453,7,"(-1, 100]",Wednesday,Street Car,ST CLAIR AND OLD WESTO,E,"(10, 15]"


In [None]:
data3 = pd.get_dummies(d3[['Month','time_interval','Day','Location','Route_Category','Direction']],drop_first=True)
features3 = data3.columns.values.tolist()

In [None]:
data3.head()

Unnamed: 0,Month_2,Month_3,Month_4,Month_5,Month_6,Month_7,Month_8,Month_9,Month_10,Month_11,...,Direction_B,Direction_E,Direction_J,Direction_L,Direction_N,Direction_Q,Direction_R,Direction_S,Direction_T,Direction_W
1,0,0,0,0,0,0,0,0,0,0,...,0,0,0,0,1,0,0,0,0,0
2,0,0,0,0,0,0,0,0,0,0,...,0,0,0,0,1,0,0,0,0,0
4,0,0,0,0,0,0,0,0,0,0,...,0,1,0,0,0,0,0,0,0,0
8,0,0,0,0,0,0,0,0,0,0,...,0,0,0,0,0,0,0,0,0,1
9,0,0,0,0,0,0,0,0,0,0,...,0,0,0,0,1,0,0,0,0,0


In [None]:
tree3 = DecisionTreeClassifier(min_samples_split=100)

X_train3, X_test3, y_train3, y_test3 = train_test_split(data3,d3['Delay_interval'],test_size=0.15,random_state = 42)

In [None]:
tree3.fit(X_train3,y_train3)

DecisionTreeClassifier(min_samples_split=100)

In [None]:
y_pred3 = tree3.predict(X_test3)

In [None]:
accuracy3 = accuracy_score(y_test3,y_pred3)
accuracy3

0.4708728079016327

In decision tree 2, the accuracy is 61% which is much higher than the accuracy score of this model, even that location provides more information of the specific location of a delay incidence.
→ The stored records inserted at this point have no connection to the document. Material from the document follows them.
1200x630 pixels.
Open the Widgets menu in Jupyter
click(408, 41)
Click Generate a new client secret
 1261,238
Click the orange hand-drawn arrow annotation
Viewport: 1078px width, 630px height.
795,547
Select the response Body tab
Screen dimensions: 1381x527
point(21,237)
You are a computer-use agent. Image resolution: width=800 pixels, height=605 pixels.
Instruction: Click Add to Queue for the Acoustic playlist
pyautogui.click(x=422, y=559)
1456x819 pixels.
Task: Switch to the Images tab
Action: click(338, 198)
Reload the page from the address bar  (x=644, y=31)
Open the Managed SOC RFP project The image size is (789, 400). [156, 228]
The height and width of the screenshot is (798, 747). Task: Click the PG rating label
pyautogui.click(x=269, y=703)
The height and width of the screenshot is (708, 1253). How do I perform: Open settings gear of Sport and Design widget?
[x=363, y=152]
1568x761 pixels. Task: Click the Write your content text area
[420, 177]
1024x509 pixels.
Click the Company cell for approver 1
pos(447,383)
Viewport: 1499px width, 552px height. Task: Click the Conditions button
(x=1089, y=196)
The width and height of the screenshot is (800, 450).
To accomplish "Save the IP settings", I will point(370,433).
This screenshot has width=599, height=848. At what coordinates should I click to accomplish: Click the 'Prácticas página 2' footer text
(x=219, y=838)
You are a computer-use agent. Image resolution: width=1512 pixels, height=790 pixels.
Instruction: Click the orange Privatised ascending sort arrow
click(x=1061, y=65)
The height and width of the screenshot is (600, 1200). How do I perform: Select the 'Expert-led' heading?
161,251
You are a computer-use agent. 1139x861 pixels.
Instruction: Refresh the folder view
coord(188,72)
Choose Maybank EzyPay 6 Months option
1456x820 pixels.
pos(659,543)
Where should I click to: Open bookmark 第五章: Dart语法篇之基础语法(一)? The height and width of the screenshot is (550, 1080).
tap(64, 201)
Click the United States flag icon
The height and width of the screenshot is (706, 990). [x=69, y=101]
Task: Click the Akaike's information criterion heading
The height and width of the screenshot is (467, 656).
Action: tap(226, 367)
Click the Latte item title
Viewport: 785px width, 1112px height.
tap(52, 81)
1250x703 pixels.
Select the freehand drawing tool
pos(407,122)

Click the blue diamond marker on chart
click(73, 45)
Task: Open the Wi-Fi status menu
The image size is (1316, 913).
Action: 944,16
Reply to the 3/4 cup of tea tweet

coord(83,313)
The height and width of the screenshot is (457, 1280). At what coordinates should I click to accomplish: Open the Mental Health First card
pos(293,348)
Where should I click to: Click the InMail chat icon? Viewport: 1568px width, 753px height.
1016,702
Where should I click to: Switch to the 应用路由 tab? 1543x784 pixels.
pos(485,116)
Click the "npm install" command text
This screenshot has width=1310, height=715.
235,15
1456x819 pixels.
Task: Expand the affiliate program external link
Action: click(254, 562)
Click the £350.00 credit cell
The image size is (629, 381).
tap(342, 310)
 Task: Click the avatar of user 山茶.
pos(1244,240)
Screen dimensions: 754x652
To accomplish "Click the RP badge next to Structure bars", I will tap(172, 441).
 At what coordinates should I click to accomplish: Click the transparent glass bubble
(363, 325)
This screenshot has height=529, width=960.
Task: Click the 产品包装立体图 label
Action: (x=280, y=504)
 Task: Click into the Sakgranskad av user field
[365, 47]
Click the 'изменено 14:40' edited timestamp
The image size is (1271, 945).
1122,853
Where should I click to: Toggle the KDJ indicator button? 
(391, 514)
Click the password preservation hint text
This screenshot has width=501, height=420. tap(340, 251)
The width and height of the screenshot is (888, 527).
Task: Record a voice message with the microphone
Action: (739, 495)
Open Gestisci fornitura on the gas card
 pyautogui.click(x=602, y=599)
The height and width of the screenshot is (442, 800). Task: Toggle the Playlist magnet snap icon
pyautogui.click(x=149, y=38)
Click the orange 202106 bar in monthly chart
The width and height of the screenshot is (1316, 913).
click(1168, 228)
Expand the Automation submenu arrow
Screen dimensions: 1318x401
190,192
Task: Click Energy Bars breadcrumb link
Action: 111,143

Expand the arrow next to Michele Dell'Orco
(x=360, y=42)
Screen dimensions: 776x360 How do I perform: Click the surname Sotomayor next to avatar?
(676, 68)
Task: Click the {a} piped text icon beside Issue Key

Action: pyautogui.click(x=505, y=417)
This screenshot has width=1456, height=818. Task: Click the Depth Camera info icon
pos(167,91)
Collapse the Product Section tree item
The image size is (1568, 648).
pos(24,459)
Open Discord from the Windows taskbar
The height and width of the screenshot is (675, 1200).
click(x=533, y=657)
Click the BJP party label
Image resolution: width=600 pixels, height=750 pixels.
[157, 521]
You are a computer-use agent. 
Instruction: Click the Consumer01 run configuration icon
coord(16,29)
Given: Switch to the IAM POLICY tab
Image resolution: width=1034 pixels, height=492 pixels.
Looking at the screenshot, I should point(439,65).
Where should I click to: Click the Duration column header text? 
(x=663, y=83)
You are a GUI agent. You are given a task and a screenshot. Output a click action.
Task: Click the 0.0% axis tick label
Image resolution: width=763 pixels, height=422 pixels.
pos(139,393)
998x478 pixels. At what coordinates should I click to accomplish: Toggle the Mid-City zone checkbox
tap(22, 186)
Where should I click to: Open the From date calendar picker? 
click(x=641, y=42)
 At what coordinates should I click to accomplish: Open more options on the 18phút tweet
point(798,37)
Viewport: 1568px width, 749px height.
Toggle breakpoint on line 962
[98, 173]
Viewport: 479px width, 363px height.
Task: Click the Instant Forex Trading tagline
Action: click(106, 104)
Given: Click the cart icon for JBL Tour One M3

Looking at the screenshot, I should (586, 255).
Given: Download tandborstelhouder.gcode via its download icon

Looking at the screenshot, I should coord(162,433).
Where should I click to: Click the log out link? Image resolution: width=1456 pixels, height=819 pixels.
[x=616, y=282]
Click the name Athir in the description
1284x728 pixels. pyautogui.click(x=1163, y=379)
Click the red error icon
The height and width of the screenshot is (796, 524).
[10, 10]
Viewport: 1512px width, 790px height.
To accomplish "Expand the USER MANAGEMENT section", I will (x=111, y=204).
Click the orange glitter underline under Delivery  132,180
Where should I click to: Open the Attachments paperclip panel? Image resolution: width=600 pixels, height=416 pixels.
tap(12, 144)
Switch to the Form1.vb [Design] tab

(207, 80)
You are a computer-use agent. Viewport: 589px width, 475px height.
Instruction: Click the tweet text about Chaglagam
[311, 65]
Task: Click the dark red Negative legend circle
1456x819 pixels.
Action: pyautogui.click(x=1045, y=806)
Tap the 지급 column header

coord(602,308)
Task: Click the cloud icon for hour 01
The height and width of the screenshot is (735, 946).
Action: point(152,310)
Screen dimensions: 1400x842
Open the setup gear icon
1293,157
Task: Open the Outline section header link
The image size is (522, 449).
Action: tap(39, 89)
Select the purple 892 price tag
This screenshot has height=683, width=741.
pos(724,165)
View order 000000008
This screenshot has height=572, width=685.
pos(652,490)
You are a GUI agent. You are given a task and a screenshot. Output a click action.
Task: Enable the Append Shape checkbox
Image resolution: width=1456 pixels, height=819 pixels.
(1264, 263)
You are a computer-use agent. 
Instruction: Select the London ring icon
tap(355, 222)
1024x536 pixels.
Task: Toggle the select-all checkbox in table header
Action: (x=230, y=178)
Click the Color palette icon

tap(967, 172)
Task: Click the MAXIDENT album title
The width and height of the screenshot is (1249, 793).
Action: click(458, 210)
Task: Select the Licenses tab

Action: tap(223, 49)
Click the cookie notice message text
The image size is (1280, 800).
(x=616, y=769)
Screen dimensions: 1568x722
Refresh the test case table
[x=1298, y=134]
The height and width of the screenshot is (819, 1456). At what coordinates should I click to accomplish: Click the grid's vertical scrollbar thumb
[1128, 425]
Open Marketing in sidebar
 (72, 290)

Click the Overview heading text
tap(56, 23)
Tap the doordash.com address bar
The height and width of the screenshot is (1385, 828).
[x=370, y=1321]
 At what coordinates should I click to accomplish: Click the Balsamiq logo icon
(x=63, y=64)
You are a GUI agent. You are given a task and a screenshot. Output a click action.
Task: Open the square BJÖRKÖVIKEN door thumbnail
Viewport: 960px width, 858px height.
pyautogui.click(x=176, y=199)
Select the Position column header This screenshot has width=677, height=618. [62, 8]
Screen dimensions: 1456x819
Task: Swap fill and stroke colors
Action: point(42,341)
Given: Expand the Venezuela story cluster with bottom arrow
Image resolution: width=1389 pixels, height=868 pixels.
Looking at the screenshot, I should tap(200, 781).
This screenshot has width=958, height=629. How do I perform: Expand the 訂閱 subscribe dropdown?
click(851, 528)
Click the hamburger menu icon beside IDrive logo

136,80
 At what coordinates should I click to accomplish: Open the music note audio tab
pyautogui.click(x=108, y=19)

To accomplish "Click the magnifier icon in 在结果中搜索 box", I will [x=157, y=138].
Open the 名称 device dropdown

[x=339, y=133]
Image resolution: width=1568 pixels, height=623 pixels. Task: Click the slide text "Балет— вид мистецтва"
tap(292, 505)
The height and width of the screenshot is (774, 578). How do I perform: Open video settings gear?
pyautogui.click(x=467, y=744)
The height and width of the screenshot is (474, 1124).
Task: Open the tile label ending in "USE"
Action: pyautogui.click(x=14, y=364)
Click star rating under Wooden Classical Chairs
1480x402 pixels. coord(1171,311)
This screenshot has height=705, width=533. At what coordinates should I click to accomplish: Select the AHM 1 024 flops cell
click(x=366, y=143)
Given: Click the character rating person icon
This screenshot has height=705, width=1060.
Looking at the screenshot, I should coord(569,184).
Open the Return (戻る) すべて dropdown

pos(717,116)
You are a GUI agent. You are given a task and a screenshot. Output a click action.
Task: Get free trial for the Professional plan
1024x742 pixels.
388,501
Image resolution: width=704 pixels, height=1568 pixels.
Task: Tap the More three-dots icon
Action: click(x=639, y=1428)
This might because that there are too many splits, and the model could overfit training data.

# Discussion and Conclusion

> Location data is not cleaned or chosen as feature for following reasons:

1.   TTC has over 5000 bus stops, one-hot-encoding this feature directly will generate too many variables. This can easily cause biased or extreme predicted value.
2.   Classifying location data needs additional information that has logical connection between bust stop names (geographic location, population density, traffic volume etc.), which is hard to find due to limited time and difficult to process.
3.   The data quality is relatively poor, some location class has incomplete stop name. Therefore it is very hard to map this column to other data.

With a good classification of location information, all models presented are likely to performe better. One potential way to classify bus stops is using classifier such as k-means or knn algorithm. Alternative method could be that using latitude and longtitude of each stop to put each stop into a geographic region.
> Among all tree-based models, the second one yields the highest accuracy. However, this model will lose predictive power if new route is added to the data. On the other hand, the first is not as accurate as the first one but it is more generally applicable.